You’ve seen it before in video form: yawning, you click a link to see free porn and only get Rick Astley wiggling his ass while flickering in and out of funky 80’s outfits. Perhaps best understood as the internet’s preferred method of making sure you’ve been paying attention, the practice is commonly called ‘Rickrolling.’
Taking a cue from online innovation, one Reddit user, Mayniac182, decided to ‘Rick Roll’ his computer professor on a printed page as a method of proving the instructor didn’t “actually go through ANY work [his class handed] in.” A daunting, and creative, task indeed.
This “Rickrolling Essay” employs the common, but always exciting, artistic method of “[using] ridiculously complex words to confuse” the audience as a means of hiding a poetic message within a load of “complete bullshit.” (This also works with images; see, for instance, any film by David Lynch.)

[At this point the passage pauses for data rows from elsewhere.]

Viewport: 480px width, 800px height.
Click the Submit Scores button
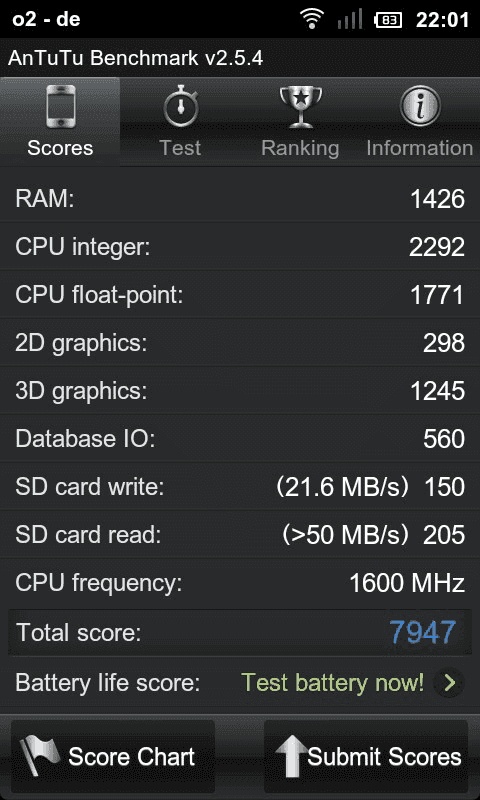[x=366, y=756]
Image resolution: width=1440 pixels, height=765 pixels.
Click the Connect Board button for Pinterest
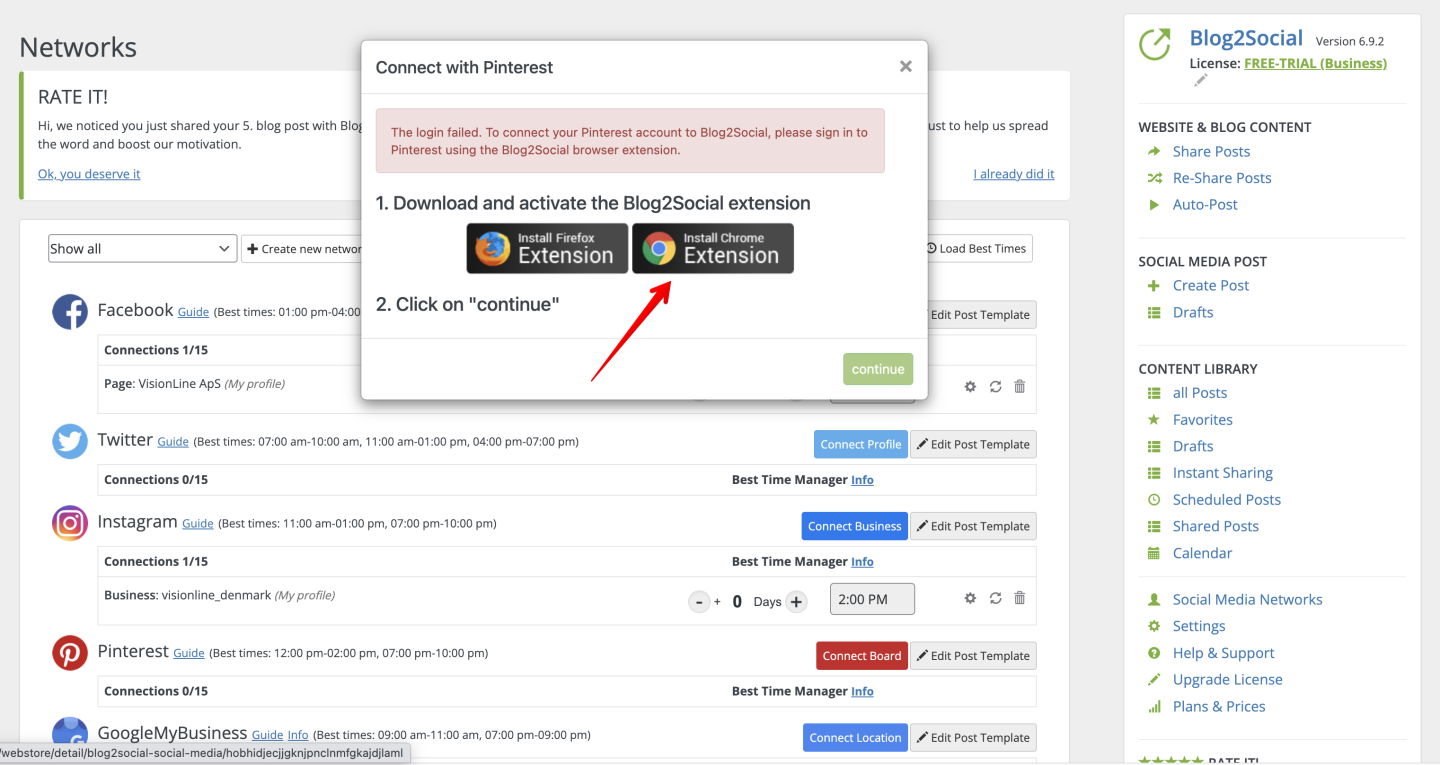[862, 656]
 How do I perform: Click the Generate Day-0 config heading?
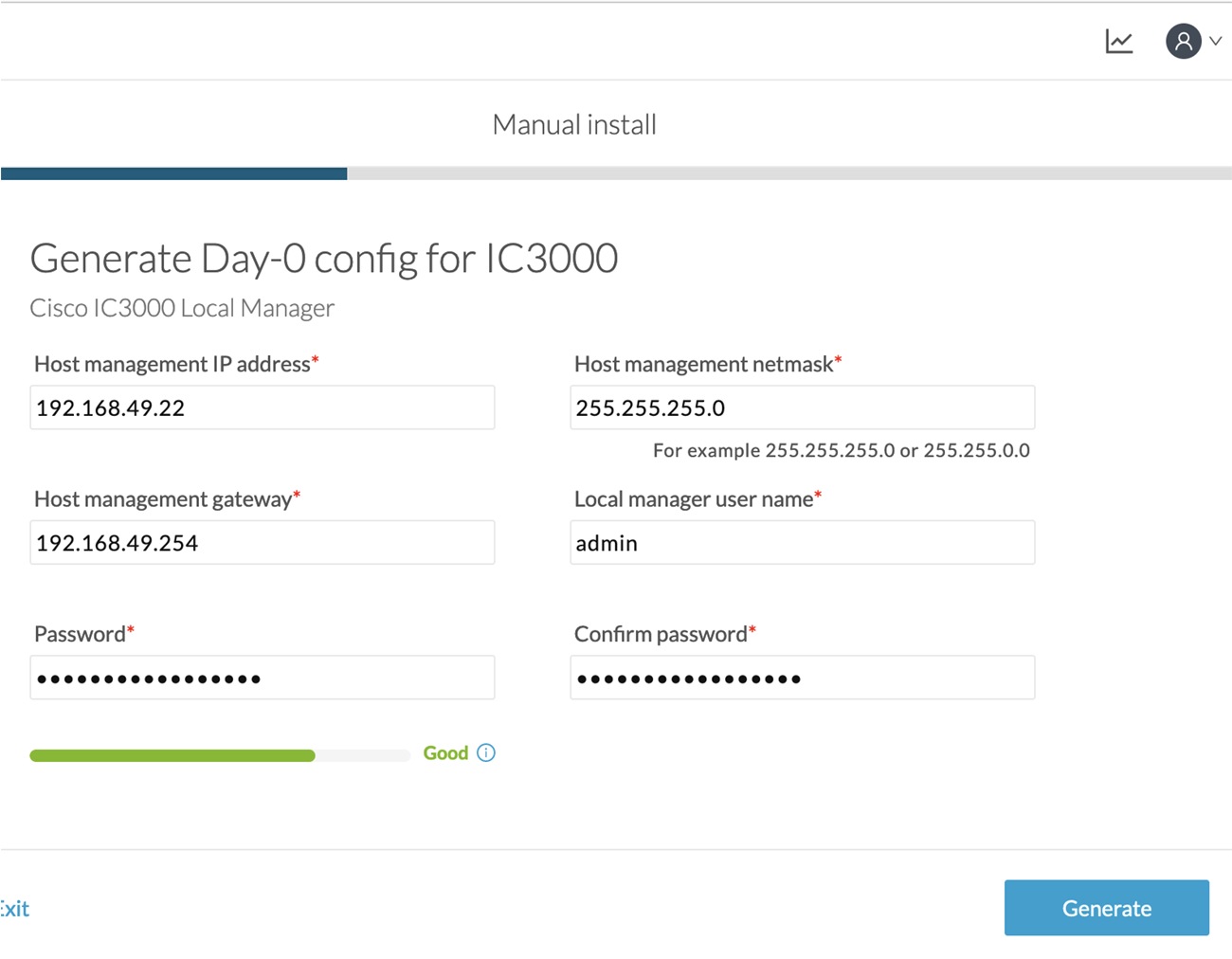(x=324, y=259)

Mayniac182, like most great poets, said he needed “eight cups of coffee” to complete his masterwork… meaning it was done in one sitting, and with the requisite help of stimulants — like Kerouac’s original ‘On The Road’ manuscript.
Snark aside, the work really could be called an admirable, if not avant-garde, example of an everyman effectively ‘writing under constraint,‘ using an imposed poetic form to craft something not only technically impressive (or at least time-consuming), but capable of aesthetically affecting the internet masses, many of whom have already elevated it to the enviable level of kitsch art classic.
To get the full effect, Mayniac182 explains: “Read the first word of every line that touches the left margin (so everything that isn’t indented).” The essay, aside from successfully reciting the opening lines to Rick Astley’s earsplitting music video at the margin, is semantically correct.
Could this mean there’s hope for printed poetry yet (as long as we post it on the internet)?